_Directive_. Recast every line of the listing below as a Markdown table with the columns Row and Line. Skip blank lines.
----- Records shown -----
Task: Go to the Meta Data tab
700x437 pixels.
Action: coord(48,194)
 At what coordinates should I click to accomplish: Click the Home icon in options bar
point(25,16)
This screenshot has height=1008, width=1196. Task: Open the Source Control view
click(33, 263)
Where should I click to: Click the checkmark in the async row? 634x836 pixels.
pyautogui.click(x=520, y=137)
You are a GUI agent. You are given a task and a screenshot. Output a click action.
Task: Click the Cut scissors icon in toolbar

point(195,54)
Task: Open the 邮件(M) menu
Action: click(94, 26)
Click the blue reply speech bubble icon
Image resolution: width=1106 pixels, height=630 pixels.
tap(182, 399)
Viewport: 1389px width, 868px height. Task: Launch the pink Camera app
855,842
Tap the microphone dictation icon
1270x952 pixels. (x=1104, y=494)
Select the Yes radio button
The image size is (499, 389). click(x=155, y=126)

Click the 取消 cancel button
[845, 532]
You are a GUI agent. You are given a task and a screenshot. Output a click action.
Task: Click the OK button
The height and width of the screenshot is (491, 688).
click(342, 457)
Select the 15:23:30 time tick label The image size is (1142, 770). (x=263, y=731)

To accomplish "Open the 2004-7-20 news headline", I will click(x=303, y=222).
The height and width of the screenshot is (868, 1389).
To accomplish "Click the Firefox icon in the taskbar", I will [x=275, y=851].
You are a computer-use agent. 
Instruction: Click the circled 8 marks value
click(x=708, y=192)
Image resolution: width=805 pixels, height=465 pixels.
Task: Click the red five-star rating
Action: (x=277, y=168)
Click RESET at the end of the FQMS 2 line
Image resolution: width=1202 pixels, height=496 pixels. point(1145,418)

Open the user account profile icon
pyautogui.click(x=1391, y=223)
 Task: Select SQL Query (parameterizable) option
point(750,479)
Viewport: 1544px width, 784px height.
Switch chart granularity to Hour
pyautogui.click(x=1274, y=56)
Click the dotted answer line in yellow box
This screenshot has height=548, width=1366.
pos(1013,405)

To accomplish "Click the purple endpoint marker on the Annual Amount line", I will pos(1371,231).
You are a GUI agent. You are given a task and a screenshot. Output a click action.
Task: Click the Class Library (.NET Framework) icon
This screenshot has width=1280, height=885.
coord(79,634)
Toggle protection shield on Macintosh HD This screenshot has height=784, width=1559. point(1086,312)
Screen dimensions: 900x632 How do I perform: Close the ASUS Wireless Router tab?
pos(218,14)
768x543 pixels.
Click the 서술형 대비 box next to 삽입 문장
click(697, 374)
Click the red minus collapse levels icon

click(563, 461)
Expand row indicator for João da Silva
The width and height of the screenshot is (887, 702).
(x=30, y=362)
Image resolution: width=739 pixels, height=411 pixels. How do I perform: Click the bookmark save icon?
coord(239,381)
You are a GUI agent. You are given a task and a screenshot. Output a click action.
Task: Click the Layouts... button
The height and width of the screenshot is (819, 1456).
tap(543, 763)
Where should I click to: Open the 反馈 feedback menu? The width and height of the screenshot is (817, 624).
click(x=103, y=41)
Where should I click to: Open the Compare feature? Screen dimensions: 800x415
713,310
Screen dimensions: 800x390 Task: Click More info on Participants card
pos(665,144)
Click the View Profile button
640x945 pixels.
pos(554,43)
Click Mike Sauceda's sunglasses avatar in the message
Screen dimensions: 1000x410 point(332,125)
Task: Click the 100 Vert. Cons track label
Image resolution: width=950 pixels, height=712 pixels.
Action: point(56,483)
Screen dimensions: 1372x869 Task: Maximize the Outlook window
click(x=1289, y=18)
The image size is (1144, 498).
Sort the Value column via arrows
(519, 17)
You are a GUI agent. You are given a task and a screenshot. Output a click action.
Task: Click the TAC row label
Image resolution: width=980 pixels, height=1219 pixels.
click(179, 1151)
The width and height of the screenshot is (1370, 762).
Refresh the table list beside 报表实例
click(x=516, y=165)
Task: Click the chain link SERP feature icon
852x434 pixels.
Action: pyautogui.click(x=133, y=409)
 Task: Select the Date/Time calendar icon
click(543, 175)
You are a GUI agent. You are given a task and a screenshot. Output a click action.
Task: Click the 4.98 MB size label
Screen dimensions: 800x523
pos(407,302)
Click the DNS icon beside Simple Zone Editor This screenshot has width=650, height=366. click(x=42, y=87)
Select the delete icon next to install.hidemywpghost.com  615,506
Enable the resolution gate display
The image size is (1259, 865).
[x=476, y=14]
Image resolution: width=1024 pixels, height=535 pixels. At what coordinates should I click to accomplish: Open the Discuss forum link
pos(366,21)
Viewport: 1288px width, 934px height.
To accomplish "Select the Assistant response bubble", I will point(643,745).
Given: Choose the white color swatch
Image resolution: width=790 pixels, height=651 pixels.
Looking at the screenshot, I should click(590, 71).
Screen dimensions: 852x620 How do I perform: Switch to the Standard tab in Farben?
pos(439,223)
-----
_Answer to the task_.
| Row | Line |
|---|---|
| 1 | Task: Go to the Meta Data tab |
| 2 | 700x437 pixels. |
| 3 | Action: coord(48,194) |
| 4 |  At what coordinates should I click to accomplish: Click the Home icon in options bar |
| 5 | point(25,16) |
| 6 | This screenshot has height=1008, width=1196. Task: Open the Source Control view |
| 7 | click(33, 263) |
| 8 | Where should I click to: Click the checkmark in the async row? 634x836 pixels. |
| 9 | pyautogui.click(x=520, y=137) |
| 10 | You are a GUI agent. You are given a task and a screenshot. Output a click action. |
| 11 | Task: Click the Cut scissors icon in toolbar |
| 12 | point(195,54) |
| 13 | Task: Open the 邮件(M) menu |
| 14 | Action: click(94, 26) |
| 15 | Click the blue reply speech bubble icon |
| 16 | Image resolution: width=1106 pixels, height=630 pixels. |
| 17 | tap(182, 399) |
| 18 | Viewport: 1389px width, 868px height. Task: Launch the pink Camera app |
| 19 | 855,842 |
| 20 | Tap the microphone dictation icon |
| 21 | 1270x952 pixels. (x=1104, y=494) |
| 22 | Select the Yes radio button |
| 23 | The image size is (499, 389). click(x=155, y=126) |
| 24 | Click the 取消 cancel button |
| 25 | [845, 532] |
| 26 | You are a GUI agent. You are given a task and a screenshot. Output a click action. |
| 27 | Task: Click the OK button |
| 28 | The height and width of the screenshot is (491, 688). |
| 29 | click(342, 457) |
| 30 | Select the 15:23:30 time tick label The image size is (1142, 770). (x=263, y=731) |
| 31 | To accomplish "Open the 2004-7-20 news headline", I will click(x=303, y=222). |
| 32 | The height and width of the screenshot is (868, 1389). |
| 33 | To accomplish "Click the Firefox icon in the taskbar", I will [x=275, y=851]. |
| 34 | You are a computer-use agent.  |
| 35 | Instruction: Click the circled 8 marks value |
| 36 | click(x=708, y=192) |
| 37 | Image resolution: width=805 pixels, height=465 pixels. |
| 38 | Task: Click the red five-star rating |
| 39 | Action: (x=277, y=168) |
| 40 | Click RESET at the end of the FQMS 2 line |
| 41 | Image resolution: width=1202 pixels, height=496 pixels. point(1145,418) |
| 42 | Open the user account profile icon |
| 43 | pyautogui.click(x=1391, y=223) |
| 44 |  Task: Select SQL Query (parameterizable) option |
| 45 | point(750,479) |
| 46 | Viewport: 1544px width, 784px height. |
| 47 | Switch chart granularity to Hour |
| 48 | pyautogui.click(x=1274, y=56) |
| 49 | Click the dotted answer line in yellow box |
| 50 | This screenshot has height=548, width=1366. |
| 51 | pos(1013,405) |
| 52 | To accomplish "Click the purple endpoint marker on the Annual Amount line", I will pos(1371,231). |
| 53 | You are a GUI agent. You are given a task and a screenshot. Output a click action. |
| 54 | Task: Click the Class Library (.NET Framework) icon |
| 55 | This screenshot has width=1280, height=885. |
| 56 | coord(79,634) |
| 57 | Toggle protection shield on Macintosh HD This screenshot has height=784, width=1559. point(1086,312) |
| 58 | Screen dimensions: 900x632 How do I perform: Close the ASUS Wireless Router tab? |
| 59 | pos(218,14) |
| 60 | 768x543 pixels. |
| 61 | Click the 서술형 대비 box next to 삽입 문장 |
| 62 | click(697, 374) |
| 63 | Click the red minus collapse levels icon |
| 64 | click(563, 461) |
| 65 | Expand row indicator for João da Silva |
| 66 | The width and height of the screenshot is (887, 702). |
| 67 | (x=30, y=362) |
| 68 | Image resolution: width=739 pixels, height=411 pixels. How do I perform: Click the bookmark save icon? |
| 69 | coord(239,381) |
| 70 | You are a GUI agent. You are given a task and a screenshot. Output a click action. |
| 71 | Task: Click the Layouts... button |
| 72 | The height and width of the screenshot is (819, 1456). |
| 73 | tap(543, 763) |
| 74 | Where should I click to: Open the 反馈 feedback menu? The width and height of the screenshot is (817, 624). |
| 75 | click(x=103, y=41) |
| 76 | Where should I click to: Open the Compare feature? Screen dimensions: 800x415 |
| 77 | 713,310 |
| 78 | Screen dimensions: 800x390 Task: Click More info on Participants card |
| 79 | pos(665,144) |
| 80 | Click the View Profile button |
| 81 | 640x945 pixels. |
| 82 | pos(554,43) |
| 83 | Click Mike Sauceda's sunglasses avatar in the message |
| 84 | Screen dimensions: 1000x410 point(332,125) |
| 85 | Task: Click the 100 Vert. Cons track label |
| 86 | Image resolution: width=950 pixels, height=712 pixels. |
| 87 | Action: point(56,483) |
| 88 | Screen dimensions: 1372x869 Task: Maximize the Outlook window |
| 89 | click(x=1289, y=18) |
| 90 | The image size is (1144, 498). |
| 91 | Sort the Value column via arrows |
| 92 | (519, 17) |
| 93 | You are a GUI agent. You are given a task and a screenshot. Output a click action. |
| 94 | Task: Click the TAC row label |
| 95 | Image resolution: width=980 pixels, height=1219 pixels. |
| 96 | click(179, 1151) |
| 97 | The width and height of the screenshot is (1370, 762). |
| 98 | Refresh the table list beside 报表实例 |
| 99 | click(x=516, y=165) |
| 100 | Task: Click the chain link SERP feature icon |
| 101 | 852x434 pixels. |
| 102 | Action: pyautogui.click(x=133, y=409) |
| 103 |  Task: Select the Date/Time calendar icon |
| 104 | click(543, 175) |
| 105 | You are a GUI agent. You are given a task and a screenshot. Output a click action. |
| 106 | Task: Click the 4.98 MB size label |
| 107 | Screen dimensions: 800x523 |
| 108 | pos(407,302) |
| 109 | Click the DNS icon beside Simple Zone Editor This screenshot has width=650, height=366. click(x=42, y=87) |
| 110 | Select the delete icon next to install.hidemywpghost.com  615,506 |
| 111 | Enable the resolution gate display |
| 112 | The image size is (1259, 865). |
| 113 | [x=476, y=14] |
| 114 | Image resolution: width=1024 pixels, height=535 pixels. At what coordinates should I click to accomplish: Open the Discuss forum link |
| 115 | pos(366,21) |
| 116 | Viewport: 1288px width, 934px height. |
| 117 | To accomplish "Select the Assistant response bubble", I will point(643,745). |
| 118 | Given: Choose the white color swatch |
| 119 | Image resolution: width=790 pixels, height=651 pixels. |
| 120 | Looking at the screenshot, I should click(590, 71). |
| 121 | Screen dimensions: 852x620 How do I perform: Switch to the Standard tab in Farben? |
| 122 | pos(439,223) |